> TASK BRIEF:
From the records below, transcribe only the lines running from the one with "Task: Ask Grok about this post" through the one with "Given: Click the Unique". Keep both of those end lines.

> EXTRACTED MATERIAL:
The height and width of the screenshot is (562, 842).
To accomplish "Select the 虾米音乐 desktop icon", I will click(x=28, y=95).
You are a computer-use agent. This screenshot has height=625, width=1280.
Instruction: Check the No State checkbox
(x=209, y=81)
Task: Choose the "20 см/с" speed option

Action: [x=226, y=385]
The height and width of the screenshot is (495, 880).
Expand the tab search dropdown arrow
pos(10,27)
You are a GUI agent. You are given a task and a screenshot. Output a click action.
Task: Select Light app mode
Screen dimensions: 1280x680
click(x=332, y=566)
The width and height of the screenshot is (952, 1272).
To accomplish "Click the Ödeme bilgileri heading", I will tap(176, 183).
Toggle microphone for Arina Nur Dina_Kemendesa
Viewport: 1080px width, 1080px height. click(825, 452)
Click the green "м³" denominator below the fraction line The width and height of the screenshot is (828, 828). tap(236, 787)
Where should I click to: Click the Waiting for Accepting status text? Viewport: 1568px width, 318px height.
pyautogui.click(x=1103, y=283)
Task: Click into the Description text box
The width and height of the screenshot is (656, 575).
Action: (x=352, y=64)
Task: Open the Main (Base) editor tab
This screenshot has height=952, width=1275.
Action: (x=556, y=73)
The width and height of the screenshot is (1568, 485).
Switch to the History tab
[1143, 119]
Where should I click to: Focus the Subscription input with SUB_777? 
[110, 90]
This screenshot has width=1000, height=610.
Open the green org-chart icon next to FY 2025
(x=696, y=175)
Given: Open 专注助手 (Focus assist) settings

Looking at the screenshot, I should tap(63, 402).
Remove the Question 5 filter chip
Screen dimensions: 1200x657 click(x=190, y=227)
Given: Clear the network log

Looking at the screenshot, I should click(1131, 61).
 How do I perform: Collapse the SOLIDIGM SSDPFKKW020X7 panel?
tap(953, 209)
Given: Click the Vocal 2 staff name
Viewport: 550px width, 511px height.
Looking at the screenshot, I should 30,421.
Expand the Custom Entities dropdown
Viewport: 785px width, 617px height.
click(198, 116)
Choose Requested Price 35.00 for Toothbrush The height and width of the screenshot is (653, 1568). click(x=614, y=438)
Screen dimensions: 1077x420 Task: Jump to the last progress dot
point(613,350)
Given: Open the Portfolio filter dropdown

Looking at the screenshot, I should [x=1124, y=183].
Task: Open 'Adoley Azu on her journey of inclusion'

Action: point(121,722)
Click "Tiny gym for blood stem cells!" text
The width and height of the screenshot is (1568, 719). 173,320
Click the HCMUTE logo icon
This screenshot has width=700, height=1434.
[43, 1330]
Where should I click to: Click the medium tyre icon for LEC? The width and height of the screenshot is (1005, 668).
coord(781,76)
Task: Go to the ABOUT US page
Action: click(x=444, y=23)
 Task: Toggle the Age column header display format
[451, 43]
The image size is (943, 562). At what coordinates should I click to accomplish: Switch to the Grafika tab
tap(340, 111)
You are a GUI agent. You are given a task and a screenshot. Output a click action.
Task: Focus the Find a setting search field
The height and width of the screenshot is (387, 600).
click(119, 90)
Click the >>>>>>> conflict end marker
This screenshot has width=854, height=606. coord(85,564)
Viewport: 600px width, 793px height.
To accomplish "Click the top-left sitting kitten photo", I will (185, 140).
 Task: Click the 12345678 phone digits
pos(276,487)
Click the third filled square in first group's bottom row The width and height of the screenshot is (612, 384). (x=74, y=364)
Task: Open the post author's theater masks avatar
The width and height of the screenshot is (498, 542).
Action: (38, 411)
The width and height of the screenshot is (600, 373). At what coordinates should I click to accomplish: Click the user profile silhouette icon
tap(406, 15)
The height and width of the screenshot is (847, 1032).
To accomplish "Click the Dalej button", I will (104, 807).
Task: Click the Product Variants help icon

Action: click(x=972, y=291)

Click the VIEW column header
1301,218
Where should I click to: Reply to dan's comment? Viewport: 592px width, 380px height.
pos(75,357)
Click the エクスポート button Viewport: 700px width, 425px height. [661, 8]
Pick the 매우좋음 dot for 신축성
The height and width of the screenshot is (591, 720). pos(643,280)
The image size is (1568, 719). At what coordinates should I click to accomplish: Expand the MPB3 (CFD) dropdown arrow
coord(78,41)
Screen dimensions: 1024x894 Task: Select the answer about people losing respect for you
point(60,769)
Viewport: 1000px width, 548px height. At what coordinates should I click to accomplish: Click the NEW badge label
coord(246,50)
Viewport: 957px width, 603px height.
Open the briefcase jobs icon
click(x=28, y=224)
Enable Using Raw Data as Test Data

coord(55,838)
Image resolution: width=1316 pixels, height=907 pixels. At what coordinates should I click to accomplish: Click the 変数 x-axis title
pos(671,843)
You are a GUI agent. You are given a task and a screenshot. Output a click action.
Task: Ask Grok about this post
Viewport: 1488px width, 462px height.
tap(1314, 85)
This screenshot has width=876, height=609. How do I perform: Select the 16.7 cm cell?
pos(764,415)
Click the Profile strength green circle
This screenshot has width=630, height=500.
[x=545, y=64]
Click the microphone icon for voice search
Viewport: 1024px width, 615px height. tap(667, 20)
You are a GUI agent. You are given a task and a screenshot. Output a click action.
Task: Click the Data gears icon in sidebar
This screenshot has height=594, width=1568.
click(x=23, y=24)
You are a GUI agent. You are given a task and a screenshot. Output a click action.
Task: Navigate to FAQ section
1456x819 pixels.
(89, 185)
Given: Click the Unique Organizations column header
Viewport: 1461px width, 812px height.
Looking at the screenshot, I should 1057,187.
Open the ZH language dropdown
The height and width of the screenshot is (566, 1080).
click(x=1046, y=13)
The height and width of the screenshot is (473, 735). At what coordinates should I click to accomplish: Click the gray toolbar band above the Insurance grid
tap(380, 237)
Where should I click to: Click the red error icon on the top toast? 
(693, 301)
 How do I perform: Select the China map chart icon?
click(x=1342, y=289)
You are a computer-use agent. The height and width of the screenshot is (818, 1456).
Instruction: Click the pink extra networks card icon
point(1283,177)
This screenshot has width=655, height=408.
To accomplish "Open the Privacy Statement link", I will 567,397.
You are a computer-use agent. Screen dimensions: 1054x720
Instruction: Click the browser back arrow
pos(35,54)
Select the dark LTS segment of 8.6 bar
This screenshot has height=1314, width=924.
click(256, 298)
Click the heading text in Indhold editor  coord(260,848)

> RESULT:
Task: Ask Grok about this post
Viewport: 1488px width, 462px height.
tap(1314, 85)
This screenshot has width=876, height=609. How do I perform: Select the 16.7 cm cell?
pos(764,415)
Click the Profile strength green circle
This screenshot has width=630, height=500.
[x=545, y=64]
Click the microphone icon for voice search
Viewport: 1024px width, 615px height. tap(667, 20)
You are a GUI agent. You are given a task and a screenshot. Output a click action.
Task: Click the Data gears icon in sidebar
This screenshot has height=594, width=1568.
click(x=23, y=24)
You are a GUI agent. You are given a task and a screenshot. Output a click action.
Task: Navigate to FAQ section
1456x819 pixels.
(89, 185)
Given: Click the Unique Organizations column header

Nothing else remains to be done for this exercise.